Five-Weekend Mondays and How Years Work
Write a script to display months from the year 1900 to 2019 where you find 5 weekends i.e. 5 Friday, 5 Saturday and 5 Sunday.
The most brute force way would be to check every day of every month of every year from 1900 to this New Year’s Eve, but no, we can be more clever than that.
Consider a month that gets us four-weekend months. It would need 4 * 3 weekend days and 3 * 4 weekday days, so 12 + 12 = 24 days at least. That’s every month. Expand it to five weekends and that’s 5 * 3 + 4 * 4 = 15 + 16 = 31 days. So, because “Thirty days has September…“ and all that, we can cut down the month list to January, March, May, July, August, October and December. And because the max month size fits the requirements perfectly, it can only be true in a month like this, with the first of the month coming on a Friday.
M T W T F S S
1 2 3
4 5 6 7 8 9 10
11 12 13 14 15 16 17
18 19 20 21 22 23 24
25 26 27 28 29 30 31
Adding to this, we have DateTime, which makes actually dealing with dates simple.
use strict;
use warnings;
use utf8;
use feature qw{ postderef say signatures state switch };
no warnings
qw{ experimental::postderef experimental::smartmatch experimental::signatures };
use DateTime;
my @months = (1, 3, 5, 7, 8, 10, 12);
my $date = DateTime->now();
$date->set_day(1);
for my $year ( 1900 .. 2019 ) {
$date->set_year($year);
for my $month ( @months ) {
$date->set_month($month);
say $date->ymd if 5 == $date->day_of_week;
}
}
But let’s step back and think for a minute. How many possible unique years are there? January 1 can come on one of seven days of the week, and there are only leap years and non-leap years. So, 7 * 2 = 14 possible unique years.

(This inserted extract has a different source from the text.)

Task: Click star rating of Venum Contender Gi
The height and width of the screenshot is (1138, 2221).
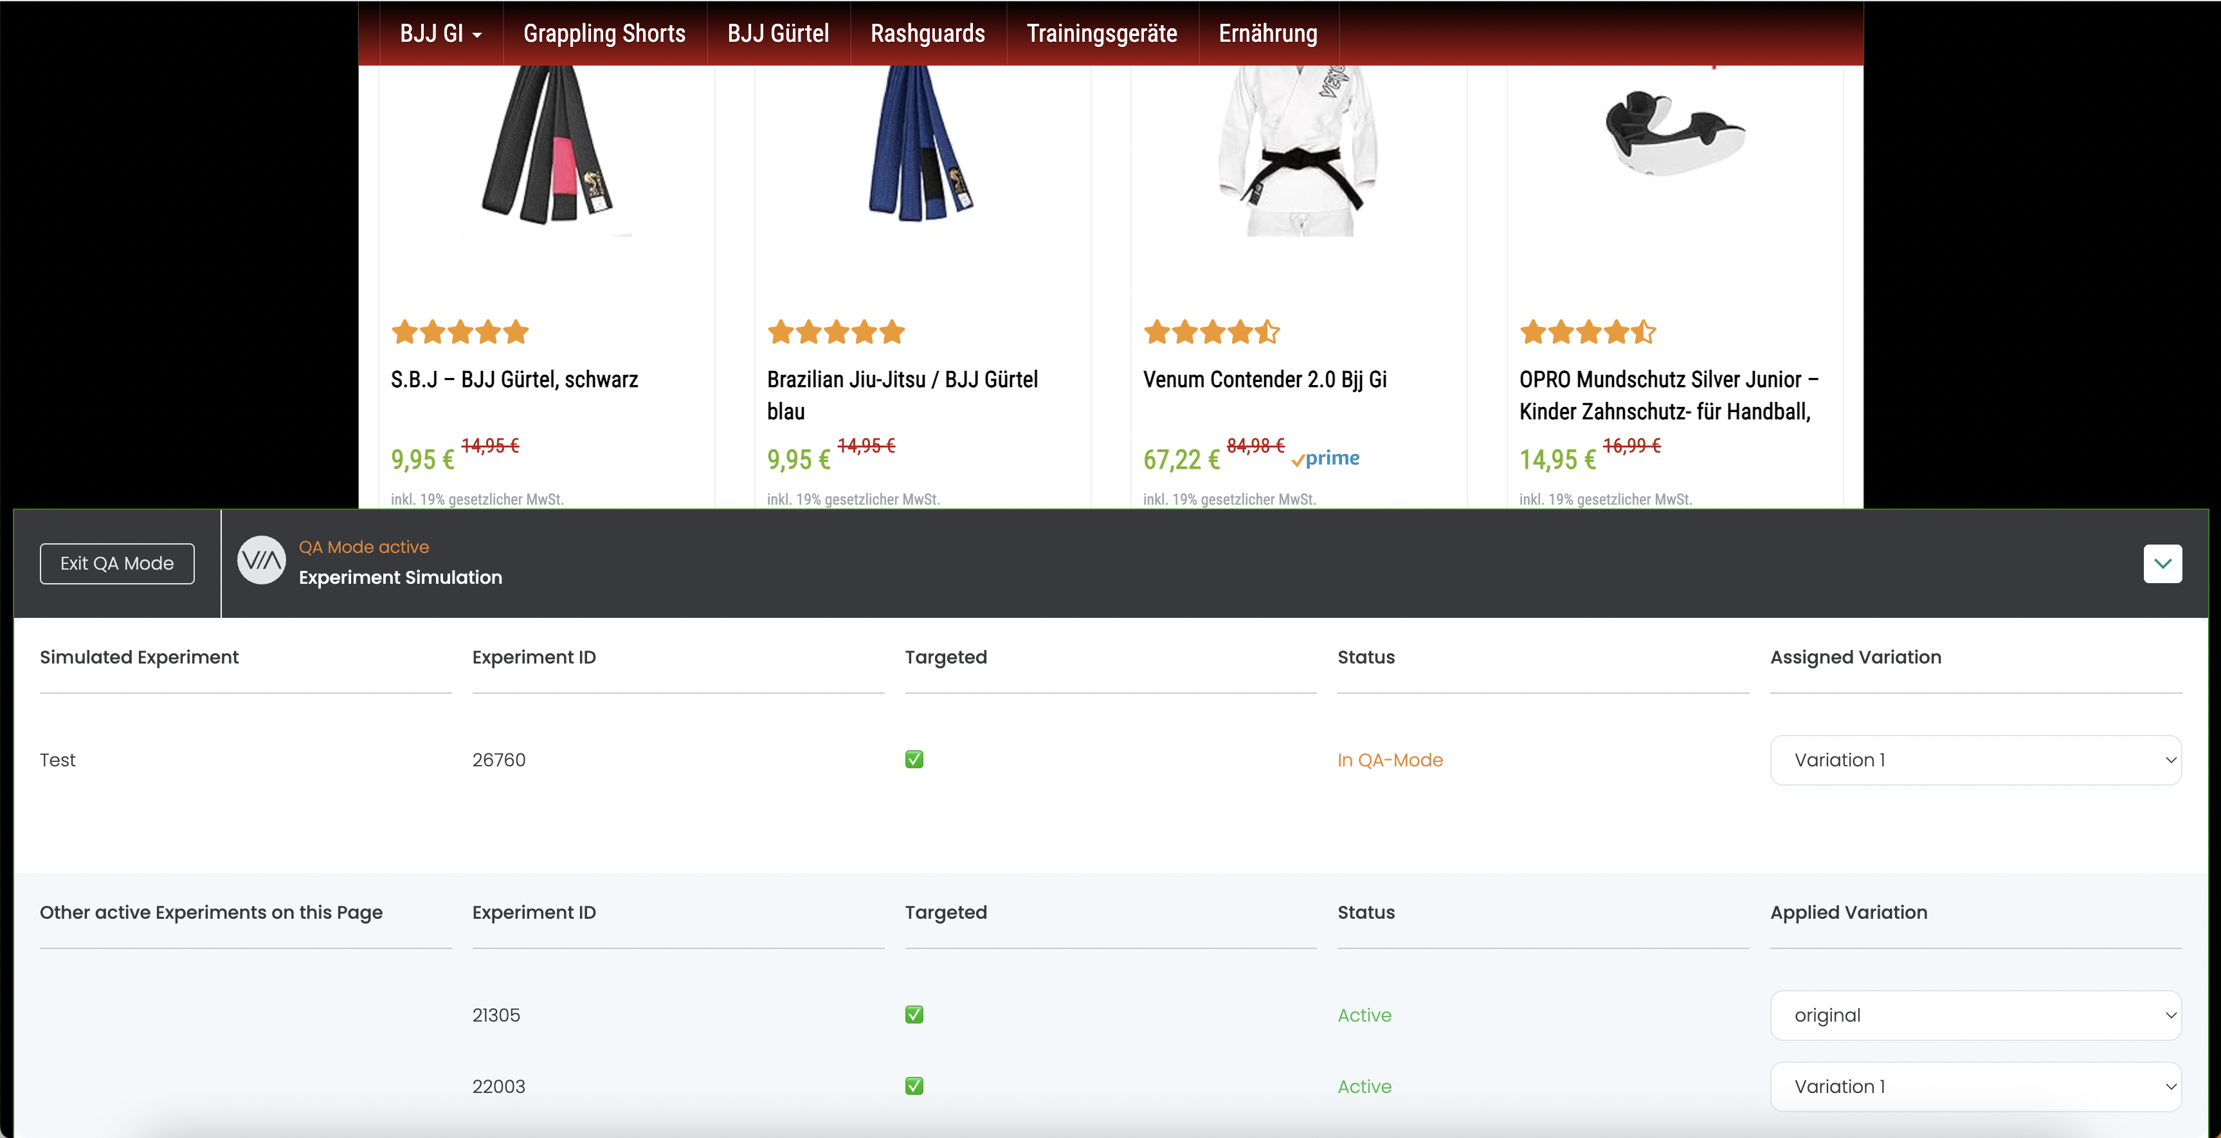Action: pos(1211,332)
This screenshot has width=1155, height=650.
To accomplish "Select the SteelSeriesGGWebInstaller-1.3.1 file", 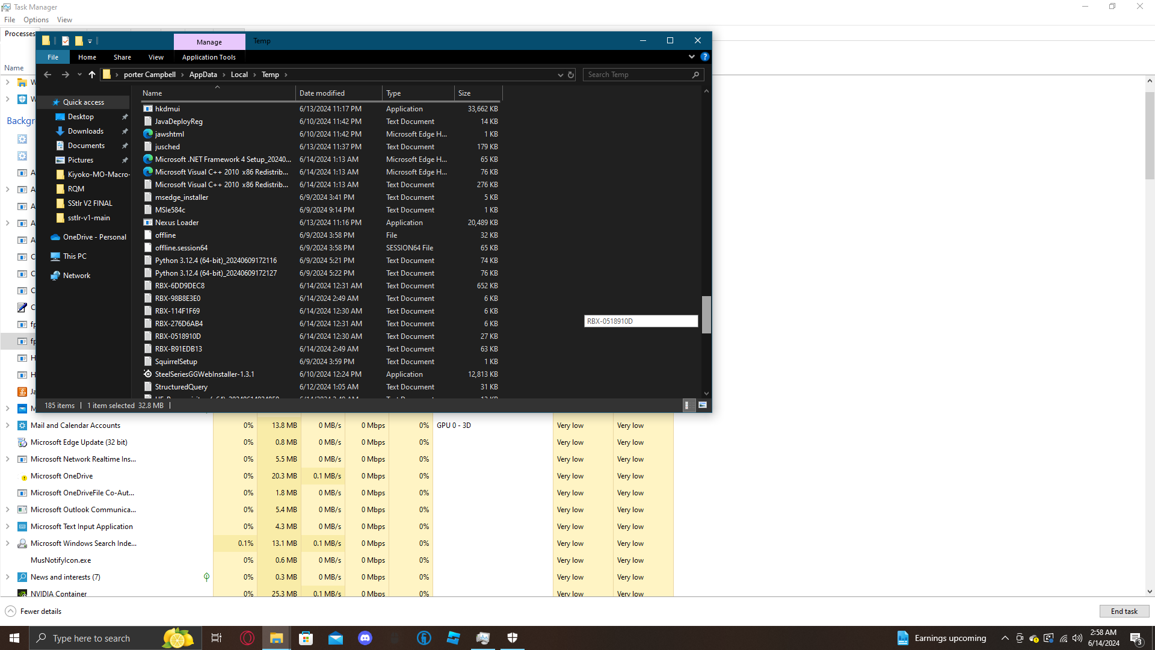I will coord(205,374).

Look at a subset of my output and you’ll see patterns.
1901-03-01
1902-08-01
1903-05-01
1904-01-01
1904-07-01
1905-12-01
1907-03-01
1908-05-01
1909-01-01
1909-10-01
1910-07-01
1911-12-01
1912-03-01
1913-08-01
1914-05-01
1915-01-01
1915-10-01
1916-12-01
1918-03-01
1919-08-01
1920-10-01
1921-07-01
1922-12-01
1924-08-01
March 1901, followed by August 1902, then May 1903 and January 1904. March 1912, followed by August 1913, then May 1914 and January 1915. The pattern does not continue because 1904 was a leap year and 1915 wasn’t.
I remember thinking as a child that each year had to be unique, but figured out intellectually that there can only be 14 in college, then put the thought away. Now, I understand that, not only are there only 14 possible years, each year can only be followed by one of two subsequent years. The clockwork binds tighter than I had believed.
But it opens up a new solution, where you know, because stored, if the year starts on a Friday, it will contain two five-weekend months, and one will be January. If the year is a leap year, the second will be July, and October if not. If it is a leap year, the next year will have a five-weekend month in December, and none the year after that.
This code doesn’t pull that full pattern, but it tells which months are five-weekend months and only uses DateTime to tell if it’s a leap year and what day of the week it starts.
#!/usr/bin/env perl
use strict;
use warnings;
use utf8;
use feature qw{ postderef say signatures state switch };
no warnings
qw{ experimental::postderef experimental::smartmatch experimental::signatures };
use DateTime;
my $table = {};
$table->{"01"} = [];
$table->{"02"} = [3];
$table->{"03"} = [8];
$table->{"04"} = [5];
$table->{"05"} = [ 1, 10 ];
$table->{"06"} = [7];
$table->{"07"} = [12];
$table->{"11"} = [3];
$table->{"12"} = [8];
$table->{"13"} = [5];
$table->{"14"} = [10];
$table->{"15"} = [ 1, 7 ];
$table->{"16"} = [12];
$table->{"17"} = [];
my $date = DateTime->now();
$date->set_day(1);
$date->set_month(1);
for my $year ( 1900 .. 2019 ) {
$date->set_year($year);
my $dow = $date->day_of_week;
my $leap = $date->is_leap_year;
my $key = join '', $leap, $dow;
for my $month ($table->{$key}->@*) {
say join '-', map { sprintf '%02d',$_ } $year, $month, '1';
}
}
And here we only check once per year, not seven times per year.